Friday, July 6, 2007

Recognition: The Beholder and the Beheld

Just over the hill from the portion of Santa Barbara where I live is the splendid, funky, notional hamlet of Summerland, a place that attracts tourists with the most dreadful-looking knees imaginable. A distinctive landmark in Summerland is a restaurant, The Big Yellow House, which closes and languishes on a regular basis, is reopened, staffed with locals who have attractive knees and who serve tourists who don't. There are a few other eating places, a post office, a coffee house, and antique stores that look more like retro Los Angeles movie houses. There is one liquor store, a gas station that used to be called Jack Gas, and no longer is, reflecting, some say, the sad effects of encroaching gentrification. There is also a toning station that used to be called a gym, a fire station, and a market that used to be called Lucky's, where one could procure remarkably good sausage. Lucky's is no longer called Lucky's; it is called Available, and Will Negotiate, which means the man who owns Lucky's and who used to make the remarkably good sausage has retired and wants to sell.

There is also a restaurant/saloon called The Nugget, which used to be called The Nugget, and which used to offer foodstuffs of remarkable awfulness. Like the dresshop in Santa Barbara now occupying a restaurant that used to be called Mom's, customers were drawn for ambiance rather than food. The Nugget now presents reasonably good food at reasonable prices, and reasonably strong drinks at prices locals seem to respect.

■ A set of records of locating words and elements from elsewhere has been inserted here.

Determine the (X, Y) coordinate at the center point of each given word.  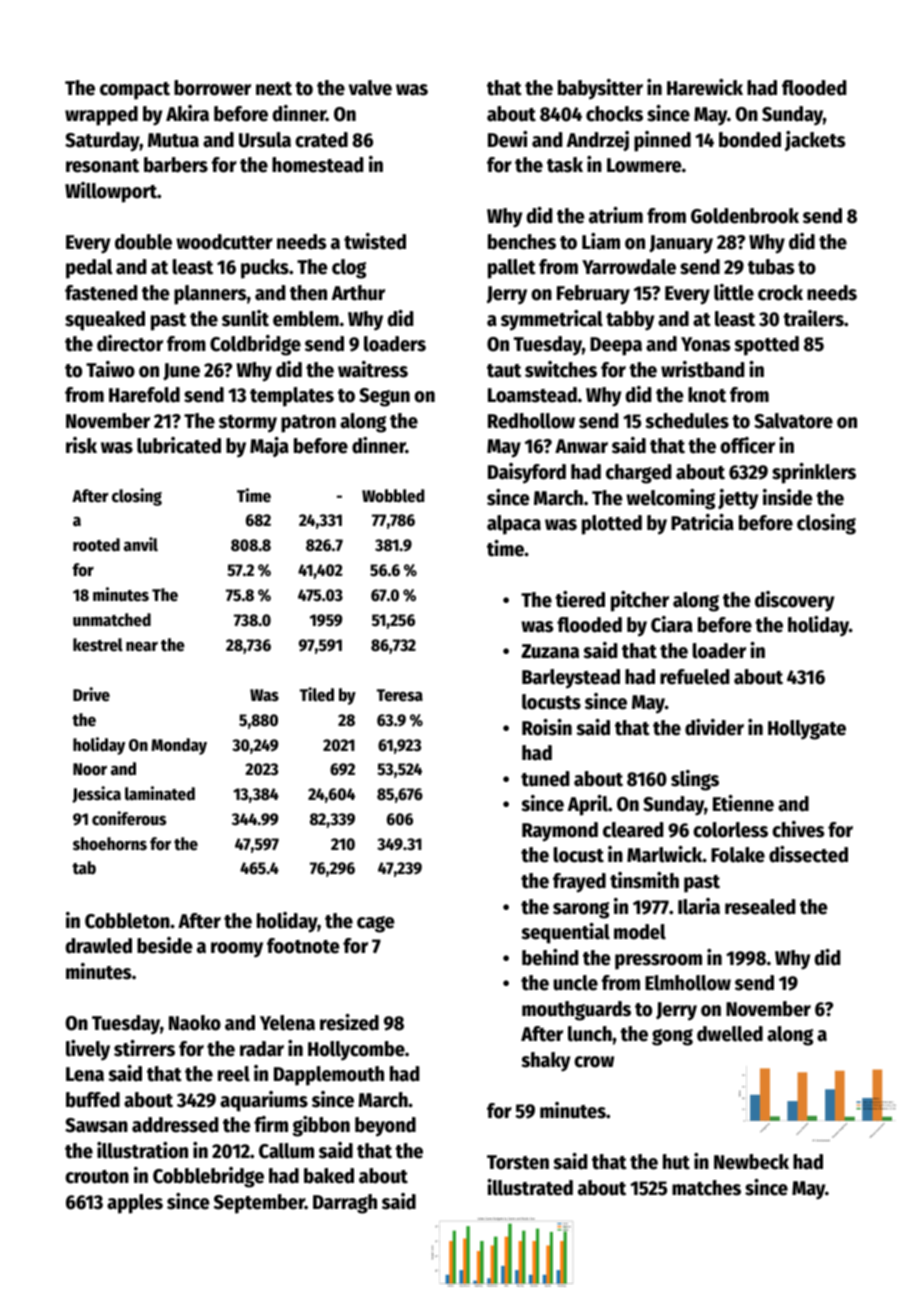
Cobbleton (127, 921)
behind (550, 957)
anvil (141, 544)
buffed (93, 1100)
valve (370, 88)
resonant (102, 166)
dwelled (730, 1034)
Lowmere (644, 165)
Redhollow (531, 421)
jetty (738, 499)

Tonight, while dining at The Nugget, I was approached, as I was the last time I dined chez Nugget and the time before that, by a person who claimed to have just seen me on television.

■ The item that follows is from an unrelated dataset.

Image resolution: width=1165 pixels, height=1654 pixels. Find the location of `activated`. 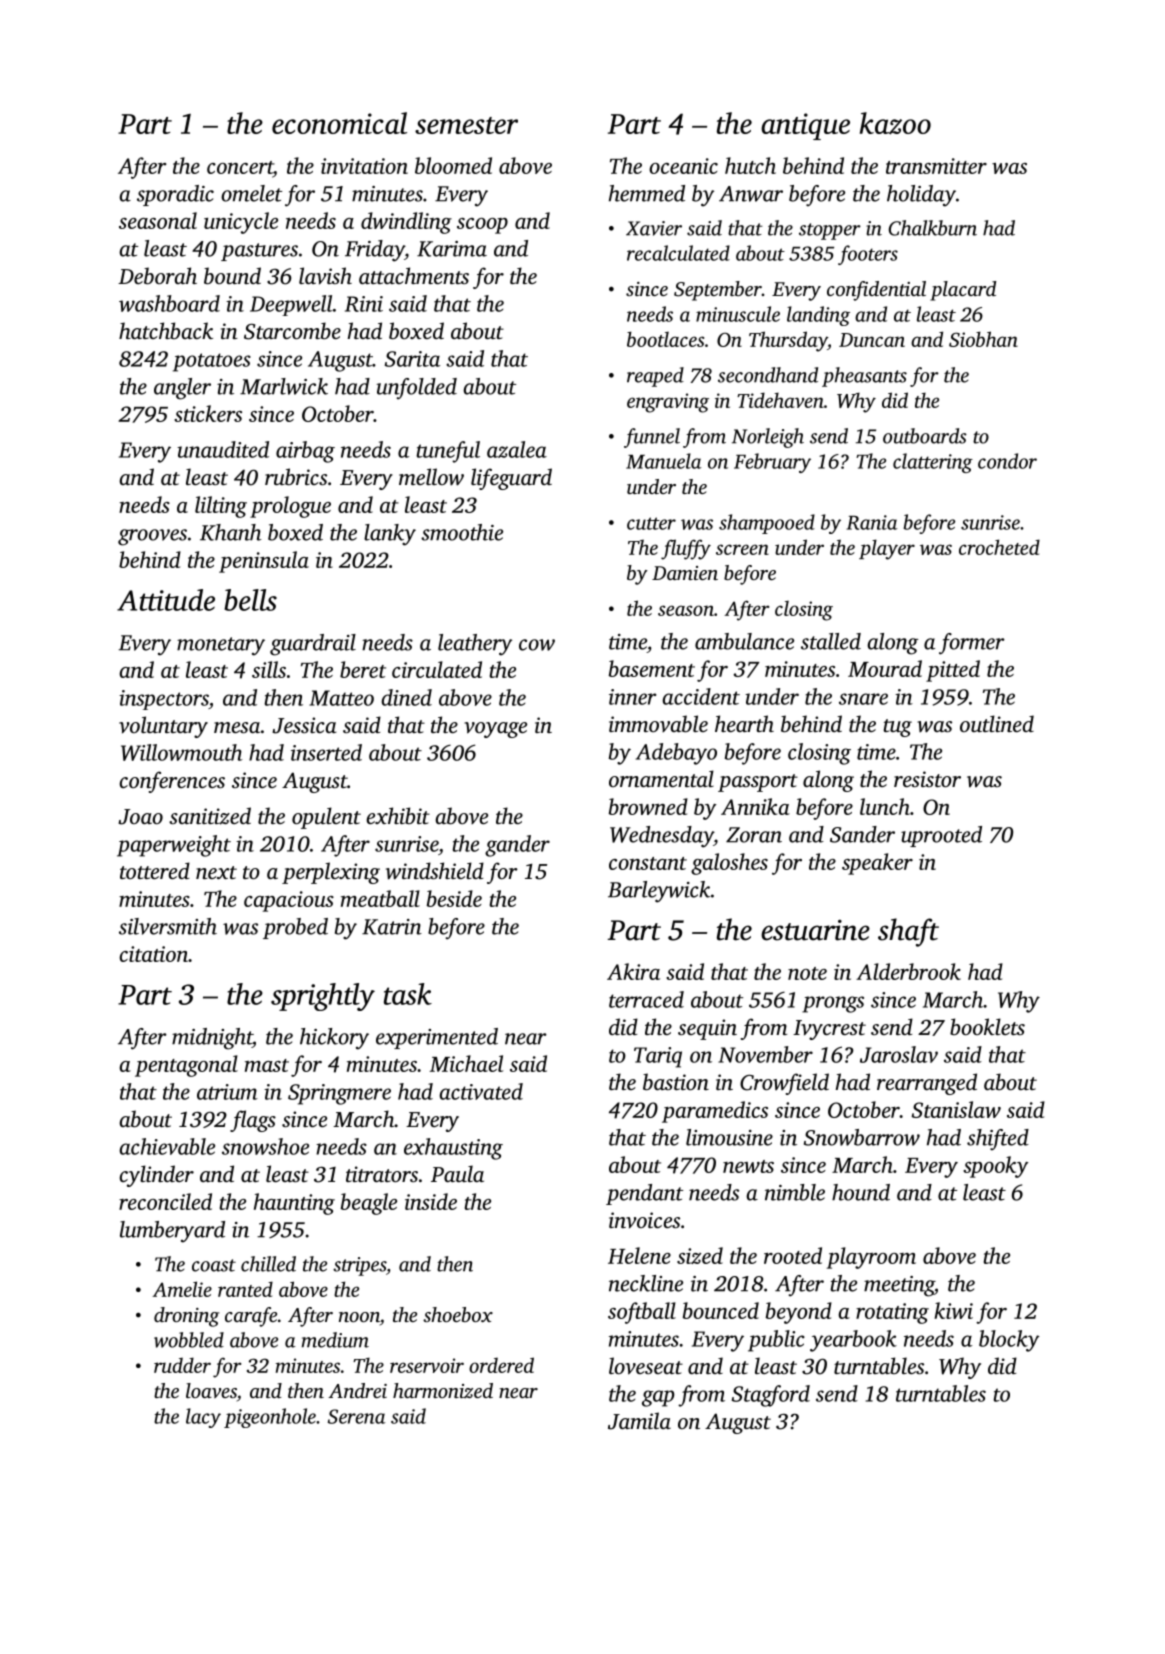

activated is located at coordinates (481, 1091).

I want to make it clear that I do not in the slightest resemble Geraldo Rivera or Jerry Springer, and when I compare myself to other TV personalities, I arrive at a loss. I do not give the impression of having been on TV when I dine at any other restaurant. Nevertheless,the experience got me to thinking along a particularly morbid line that has as its denominator the fickleness and forgetfulness of the public.

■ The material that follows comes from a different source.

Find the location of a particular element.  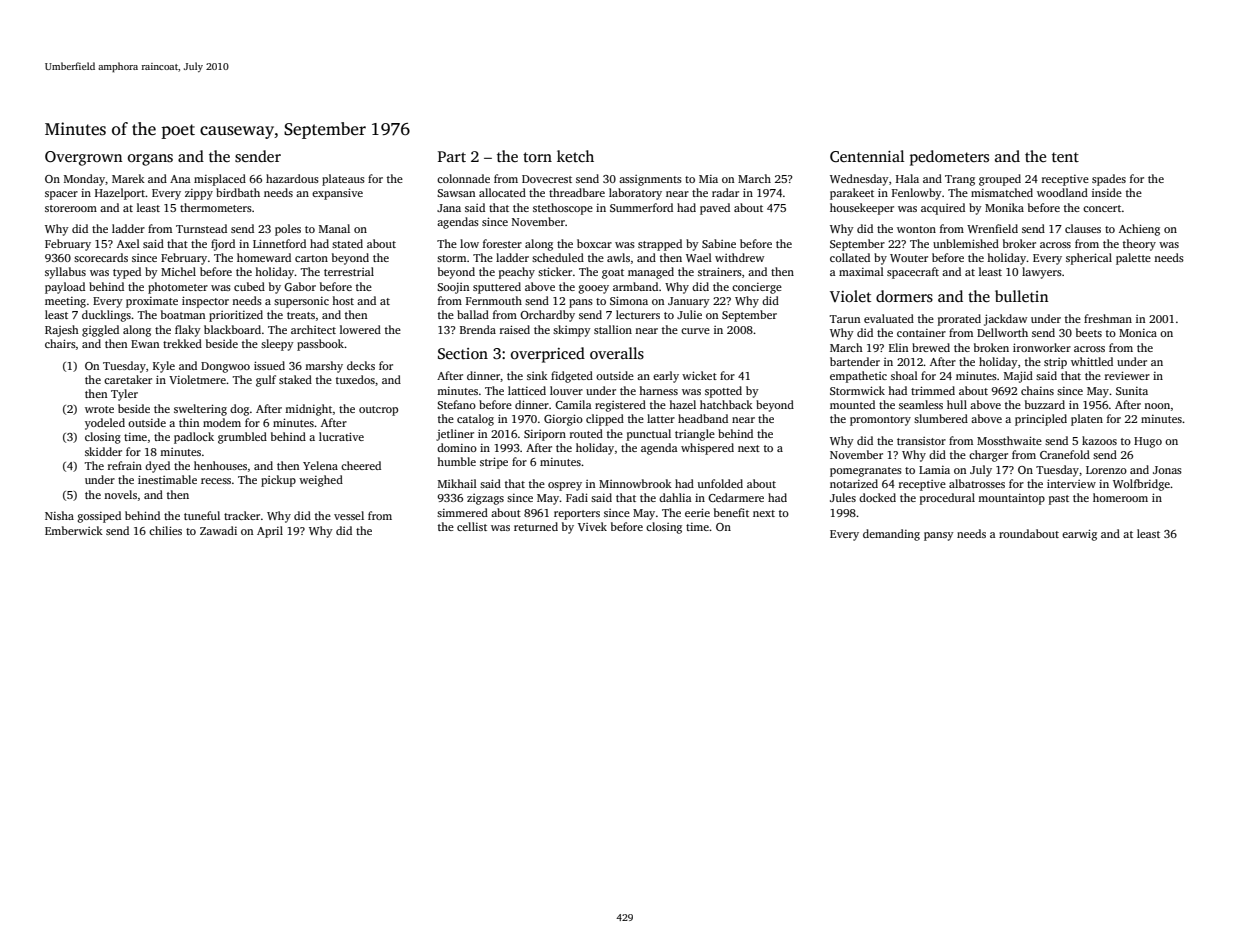

Fadi is located at coordinates (577, 497).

The following authors are scarcely thought of, which is worse than shameful. Although some forgotten authors are richly and deservedly forgotten, the following ought to be remembered with greater intensity and clarity:

1. Jack London
2. James M. Cain
3. Mordecai Richler
4. Carol Stone
5. John Fante
6. Ring Lardner
7. John Sanford
8. Willa Cather
9. Sarah Orne Jewett
10. Stephen Crane
11. Robertson Davies
12. Dorothy Parker
13. Dorothy Baker
14. Hilda Doolittle
15. Wilfrid Sheed

Through some past associations, I have a sense of the tough buck publishing is. Nevertheless, I would put time and effort into a business plan whereby the works of all these and many other wrongly or unnecessarily overlooked authors, perhaps calling them to the attention of those who have missed opportunities to know the, perhaps not. But it would do the modern equivalent of bringing these shining lights back in twisted, coiled format, where they could once again emit their friendly glow.